# Exercise aim:
Replace every "Instruction" in the rows below with "Command" and reproduce the rows with all else unchanged.

- - -

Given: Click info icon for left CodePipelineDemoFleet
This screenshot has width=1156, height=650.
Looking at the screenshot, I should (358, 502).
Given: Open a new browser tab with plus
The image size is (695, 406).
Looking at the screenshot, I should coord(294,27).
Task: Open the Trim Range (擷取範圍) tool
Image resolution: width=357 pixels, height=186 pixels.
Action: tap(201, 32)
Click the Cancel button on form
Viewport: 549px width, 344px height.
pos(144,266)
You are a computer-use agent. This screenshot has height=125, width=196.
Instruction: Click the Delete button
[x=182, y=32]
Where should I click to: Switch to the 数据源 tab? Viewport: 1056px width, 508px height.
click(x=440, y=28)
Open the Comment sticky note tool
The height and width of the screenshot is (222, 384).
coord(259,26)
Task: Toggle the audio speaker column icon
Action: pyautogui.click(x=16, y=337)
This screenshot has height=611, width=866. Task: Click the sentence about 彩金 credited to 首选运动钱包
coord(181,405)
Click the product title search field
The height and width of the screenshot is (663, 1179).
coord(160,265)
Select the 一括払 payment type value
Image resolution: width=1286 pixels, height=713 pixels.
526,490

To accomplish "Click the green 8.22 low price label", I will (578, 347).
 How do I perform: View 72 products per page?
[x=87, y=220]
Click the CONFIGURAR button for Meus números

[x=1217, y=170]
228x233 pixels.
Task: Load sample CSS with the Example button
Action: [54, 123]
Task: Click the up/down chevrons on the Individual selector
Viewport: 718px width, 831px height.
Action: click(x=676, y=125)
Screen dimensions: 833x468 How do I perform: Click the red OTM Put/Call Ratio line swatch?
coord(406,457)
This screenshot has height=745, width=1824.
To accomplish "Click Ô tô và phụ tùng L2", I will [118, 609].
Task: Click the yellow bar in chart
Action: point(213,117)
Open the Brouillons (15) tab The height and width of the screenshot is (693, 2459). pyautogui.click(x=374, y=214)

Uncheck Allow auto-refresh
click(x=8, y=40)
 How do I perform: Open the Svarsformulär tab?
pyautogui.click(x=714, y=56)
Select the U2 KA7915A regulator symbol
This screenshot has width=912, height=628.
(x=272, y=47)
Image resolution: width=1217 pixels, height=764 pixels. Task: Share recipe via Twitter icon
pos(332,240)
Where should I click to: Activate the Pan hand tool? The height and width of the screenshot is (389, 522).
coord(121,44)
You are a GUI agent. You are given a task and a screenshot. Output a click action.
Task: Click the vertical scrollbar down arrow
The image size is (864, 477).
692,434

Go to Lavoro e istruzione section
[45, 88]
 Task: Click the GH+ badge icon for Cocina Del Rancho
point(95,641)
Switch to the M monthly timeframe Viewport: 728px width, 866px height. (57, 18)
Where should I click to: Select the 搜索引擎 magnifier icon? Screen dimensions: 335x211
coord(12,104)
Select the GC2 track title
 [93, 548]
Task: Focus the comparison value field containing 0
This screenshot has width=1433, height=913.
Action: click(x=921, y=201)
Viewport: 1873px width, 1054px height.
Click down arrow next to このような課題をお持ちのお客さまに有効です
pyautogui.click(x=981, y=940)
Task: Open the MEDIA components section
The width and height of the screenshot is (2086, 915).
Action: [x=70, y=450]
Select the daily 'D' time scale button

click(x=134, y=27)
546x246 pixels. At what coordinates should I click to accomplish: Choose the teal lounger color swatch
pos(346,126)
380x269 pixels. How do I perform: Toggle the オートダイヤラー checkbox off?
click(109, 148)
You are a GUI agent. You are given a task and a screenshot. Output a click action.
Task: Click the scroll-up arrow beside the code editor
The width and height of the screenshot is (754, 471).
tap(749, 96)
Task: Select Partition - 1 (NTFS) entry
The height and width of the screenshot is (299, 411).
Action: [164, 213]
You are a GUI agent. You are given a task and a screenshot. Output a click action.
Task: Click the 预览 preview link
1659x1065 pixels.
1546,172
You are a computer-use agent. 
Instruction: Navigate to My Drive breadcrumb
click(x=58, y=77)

- - -

# Final result:
Given: Click info icon for left CodePipelineDemoFleet
This screenshot has width=1156, height=650.
Looking at the screenshot, I should (358, 502).
Given: Open a new browser tab with plus
The image size is (695, 406).
Looking at the screenshot, I should coord(294,27).
Task: Open the Trim Range (擷取範圍) tool
Image resolution: width=357 pixels, height=186 pixels.
Action: tap(201, 32)
Click the Cancel button on form
Viewport: 549px width, 344px height.
pos(144,266)
You are a computer-use agent. This screenshot has height=125, width=196.
Command: Click the Delete button
[x=182, y=32]
Where should I click to: Switch to the 数据源 tab? Viewport: 1056px width, 508px height.
click(x=440, y=28)
Open the Comment sticky note tool
The height and width of the screenshot is (222, 384).
coord(259,26)
Task: Toggle the audio speaker column icon
Action: pyautogui.click(x=16, y=337)
This screenshot has height=611, width=866. Task: Click the sentence about 彩金 credited to 首选运动钱包
coord(181,405)
Click the product title search field
The height and width of the screenshot is (663, 1179).
coord(160,265)
Select the 一括払 payment type value
Image resolution: width=1286 pixels, height=713 pixels.
526,490

To accomplish "Click the green 8.22 low price label", I will (578, 347).
 How do I perform: View 72 products per page?
[x=87, y=220]
Click the CONFIGURAR button for Meus números

[x=1217, y=170]
228x233 pixels.
Task: Load sample CSS with the Example button
Action: [54, 123]
Task: Click the up/down chevrons on the Individual selector
Viewport: 718px width, 831px height.
Action: click(x=676, y=125)
Screen dimensions: 833x468 How do I perform: Click the red OTM Put/Call Ratio line swatch?
coord(406,457)
This screenshot has height=745, width=1824.
To accomplish "Click Ô tô và phụ tùng L2", I will [118, 609].
Task: Click the yellow bar in chart
Action: point(213,117)
Open the Brouillons (15) tab The height and width of the screenshot is (693, 2459). pyautogui.click(x=374, y=214)

Uncheck Allow auto-refresh
click(x=8, y=40)
 How do I perform: Open the Svarsformulär tab?
pyautogui.click(x=714, y=56)
Select the U2 KA7915A regulator symbol
This screenshot has width=912, height=628.
(x=272, y=47)
Image resolution: width=1217 pixels, height=764 pixels. Task: Share recipe via Twitter icon
pos(332,240)
Where should I click to: Activate the Pan hand tool? The height and width of the screenshot is (389, 522).
coord(121,44)
You are a GUI agent. You are given a task and a screenshot. Output a click action.
Task: Click the vertical scrollbar down arrow
The image size is (864, 477).
692,434

Go to Lavoro e istruzione section
[45, 88]
 Task: Click the GH+ badge icon for Cocina Del Rancho
point(95,641)
Switch to the M monthly timeframe Viewport: 728px width, 866px height. (57, 18)
Where should I click to: Select the 搜索引擎 magnifier icon? Screen dimensions: 335x211
coord(12,104)
Select the GC2 track title
 [93, 548]
Task: Focus the comparison value field containing 0
This screenshot has width=1433, height=913.
Action: click(x=921, y=201)
Viewport: 1873px width, 1054px height.
Click down arrow next to このような課題をお持ちのお客さまに有効です
pyautogui.click(x=981, y=940)
Task: Open the MEDIA components section
The width and height of the screenshot is (2086, 915).
Action: [x=70, y=450]
Select the daily 'D' time scale button

click(x=134, y=27)
546x246 pixels. At what coordinates should I click to accomplish: Choose the teal lounger color swatch
pos(346,126)
380x269 pixels. How do I perform: Toggle the オートダイヤラー checkbox off?
click(109, 148)
You are a GUI agent. You are given a task and a screenshot. Output a click action.
Task: Click the scroll-up arrow beside the code editor
The width and height of the screenshot is (754, 471).
tap(749, 96)
Task: Select Partition - 1 (NTFS) entry
The height and width of the screenshot is (299, 411).
Action: [164, 213]
You are a GUI agent. You are given a task and a screenshot. Output a click action.
Task: Click the 预览 preview link
1659x1065 pixels.
1546,172
You are a computer-use agent. 
Command: Navigate to My Drive breadcrumb
click(x=58, y=77)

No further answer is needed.